_MATERIAL SHOWN_
----
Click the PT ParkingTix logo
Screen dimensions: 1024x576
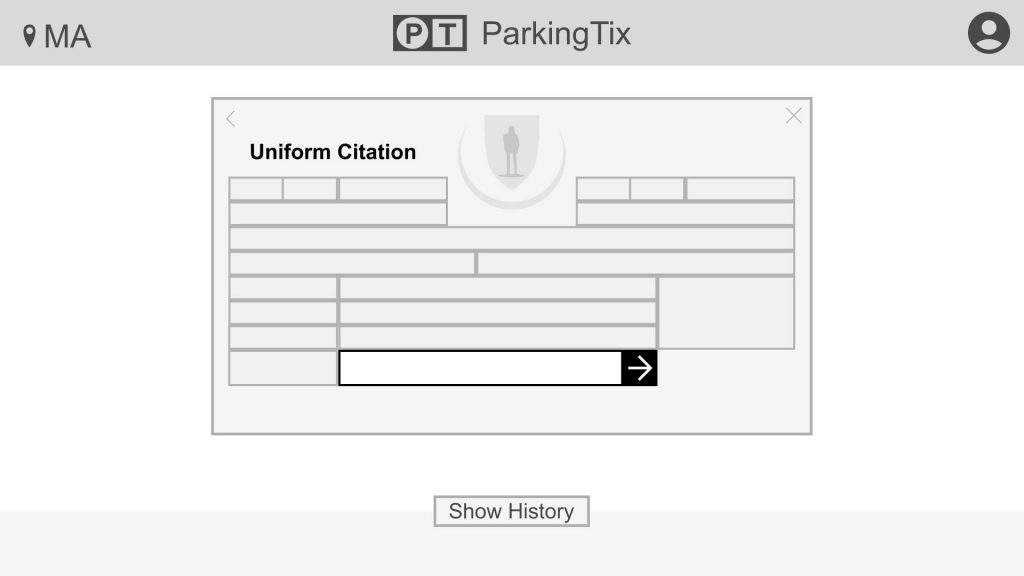click(429, 33)
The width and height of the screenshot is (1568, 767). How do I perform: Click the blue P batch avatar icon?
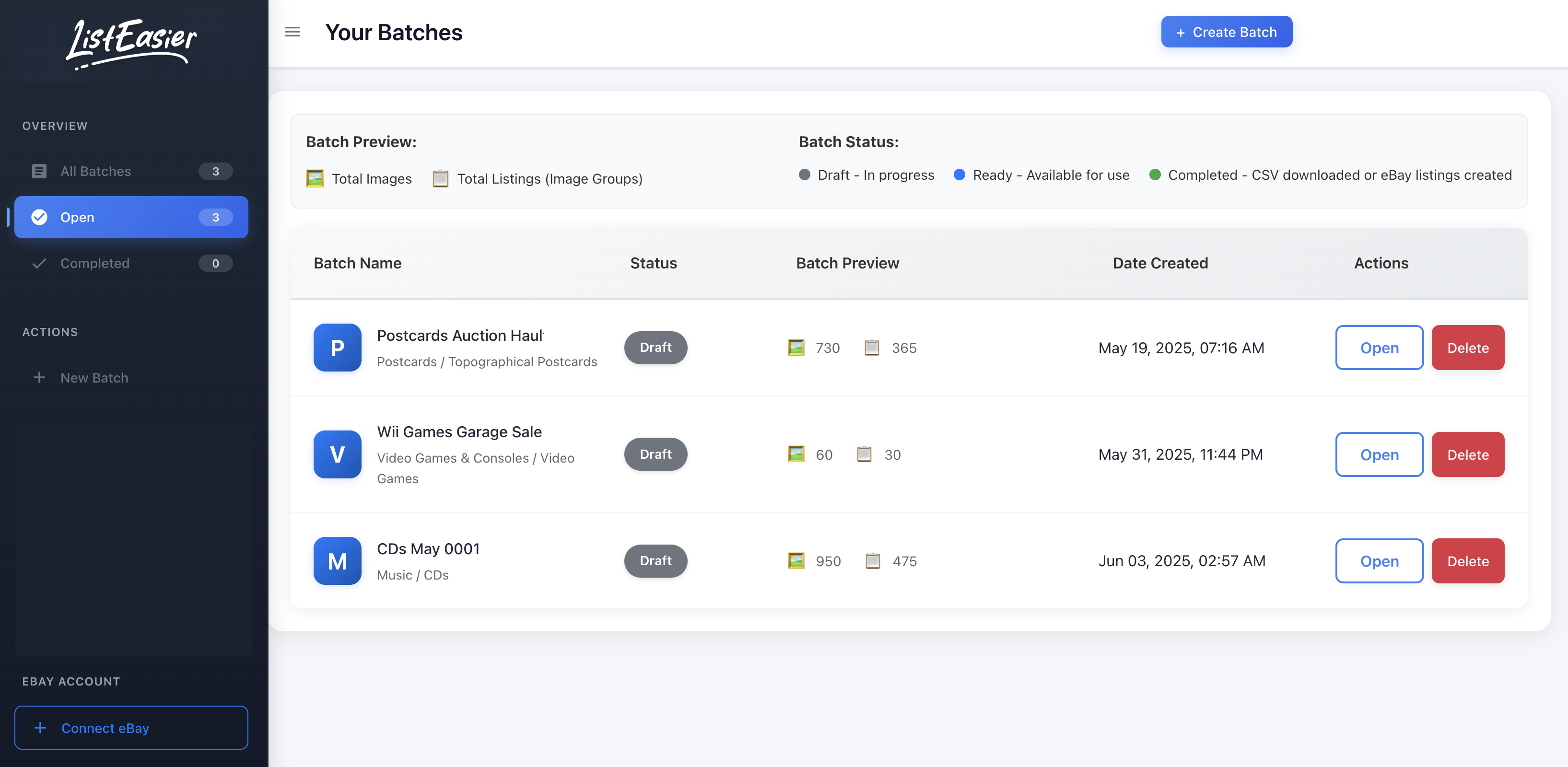[x=337, y=348]
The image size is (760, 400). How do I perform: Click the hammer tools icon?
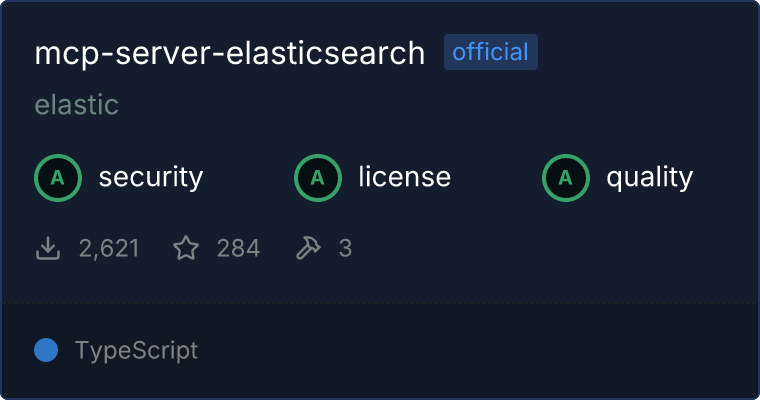(x=308, y=248)
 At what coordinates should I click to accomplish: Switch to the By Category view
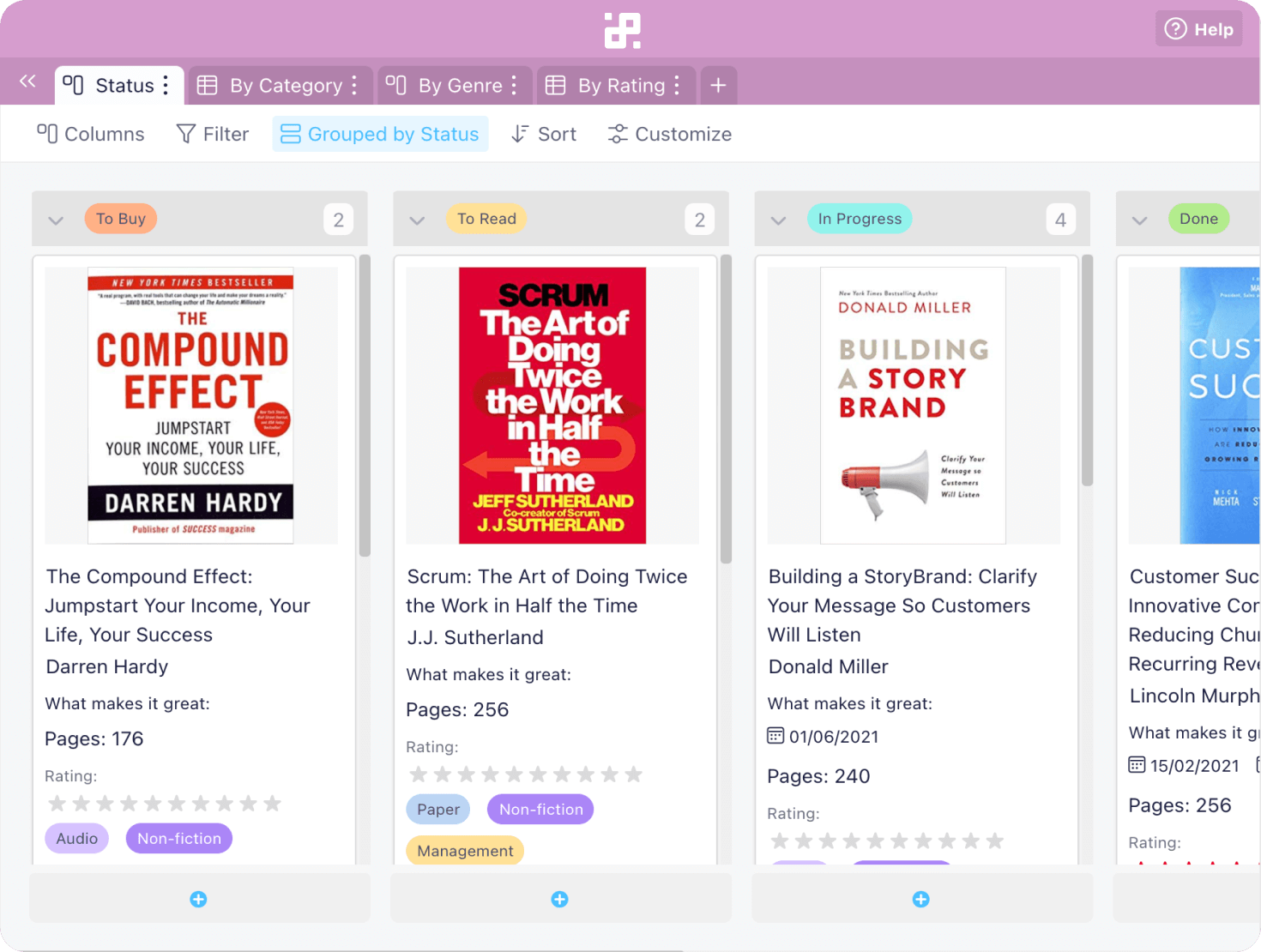(283, 85)
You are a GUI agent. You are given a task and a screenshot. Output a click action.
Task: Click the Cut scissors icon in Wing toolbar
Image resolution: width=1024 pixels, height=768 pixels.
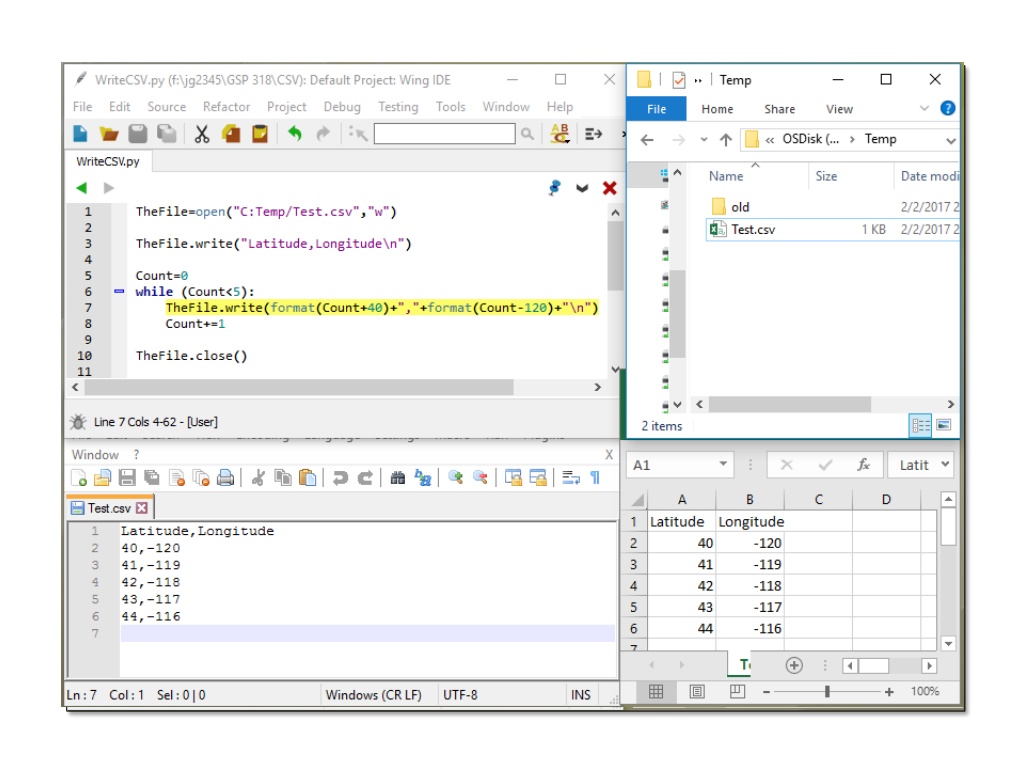(x=202, y=134)
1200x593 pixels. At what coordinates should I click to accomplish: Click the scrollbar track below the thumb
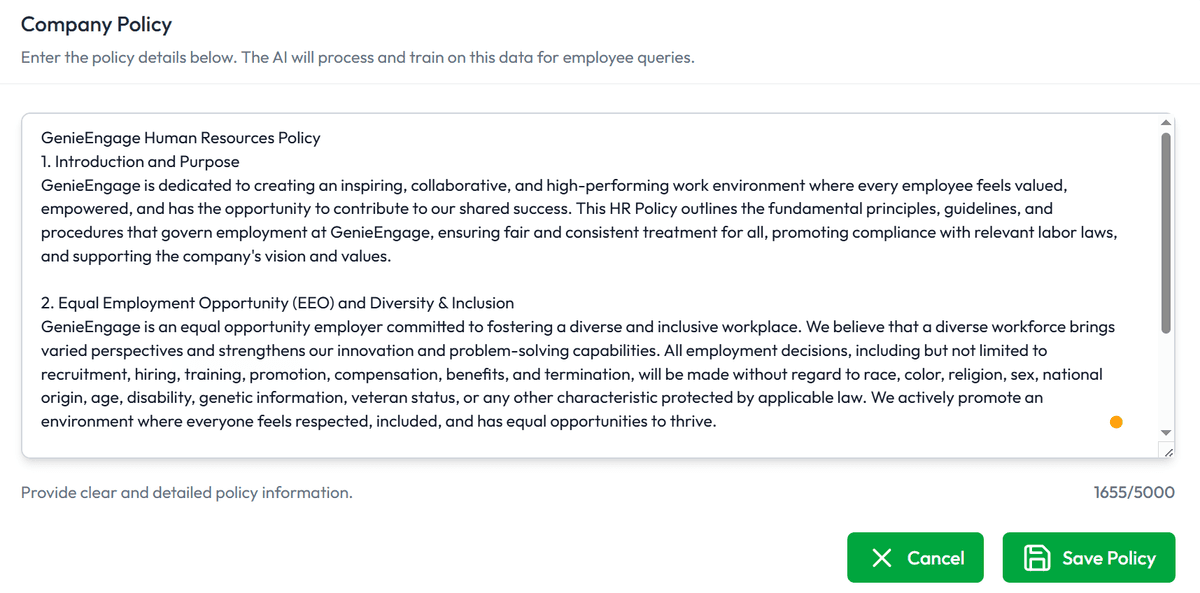click(x=1165, y=380)
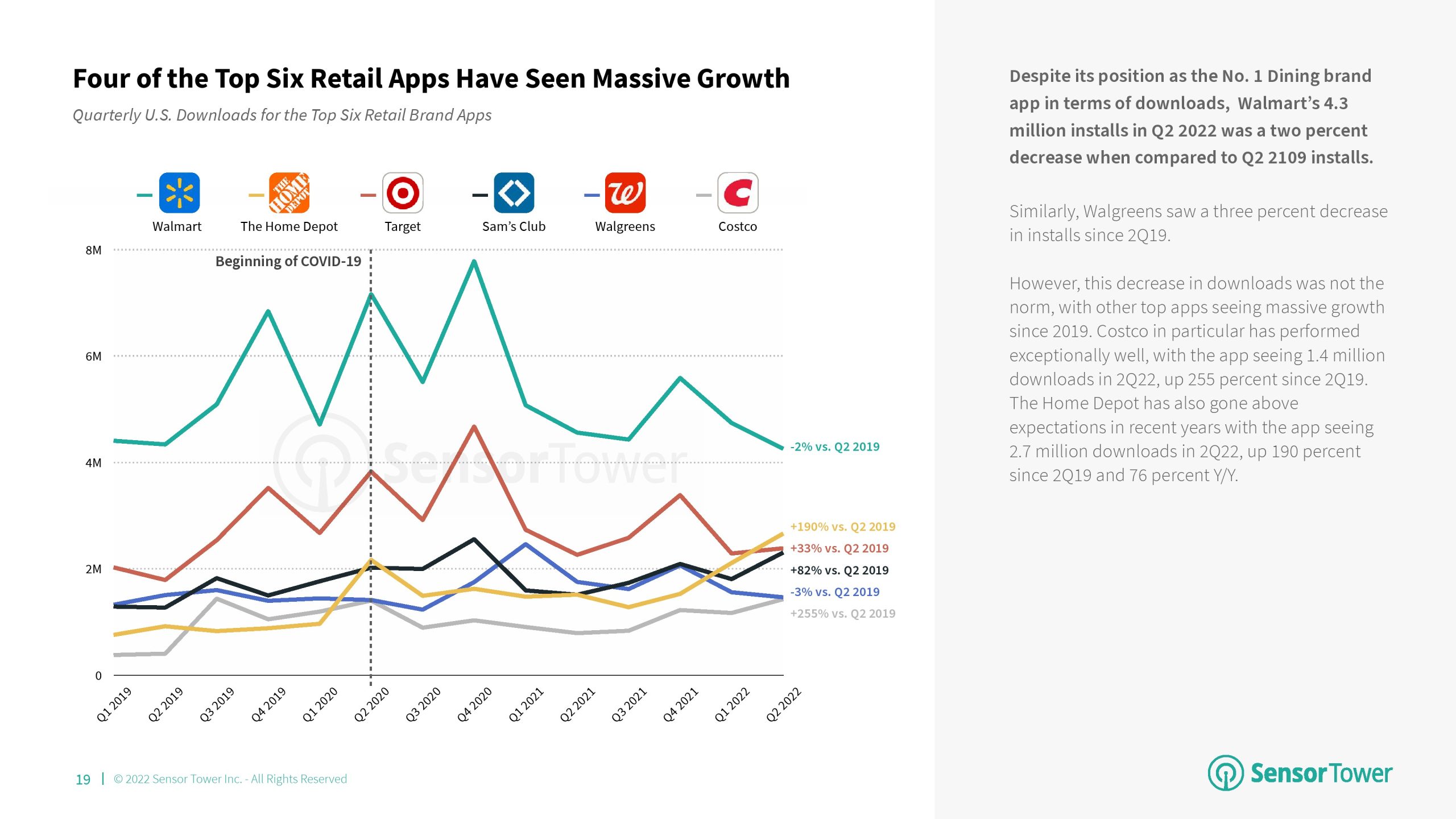Click the page number 19 in footer
The image size is (1456, 819).
coord(83,779)
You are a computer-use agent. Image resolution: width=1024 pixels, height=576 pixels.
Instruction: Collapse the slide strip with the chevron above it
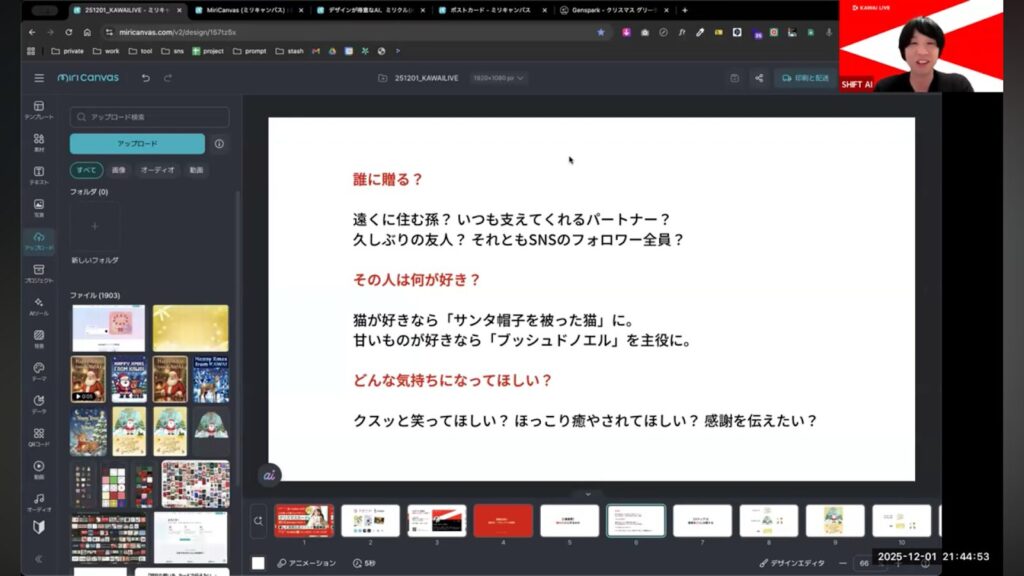pyautogui.click(x=588, y=494)
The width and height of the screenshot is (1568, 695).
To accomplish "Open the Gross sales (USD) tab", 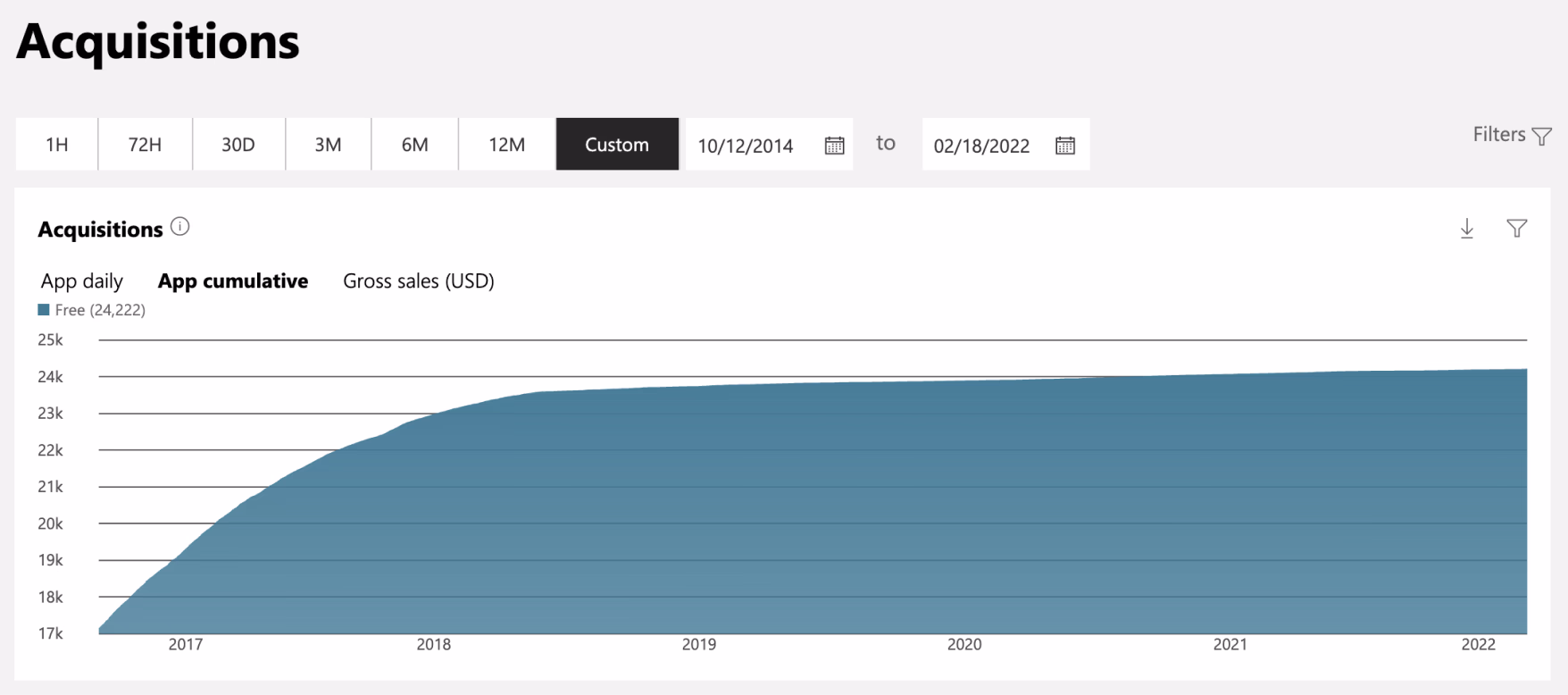I will pos(419,281).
----
_GOAL OF THE EXERCISE_
Find each line in the material above that contains the word "screenshot" and copy those lines in full.

_SOLUTION TO THIS PROBLEM_
The width and height of the screenshot is (1568, 767). How do I perform: Click the blue P batch avatar icon?
You are a GUI agent. You are given a task and a screenshot. Output a click action.
The width and height of the screenshot is (1568, 695).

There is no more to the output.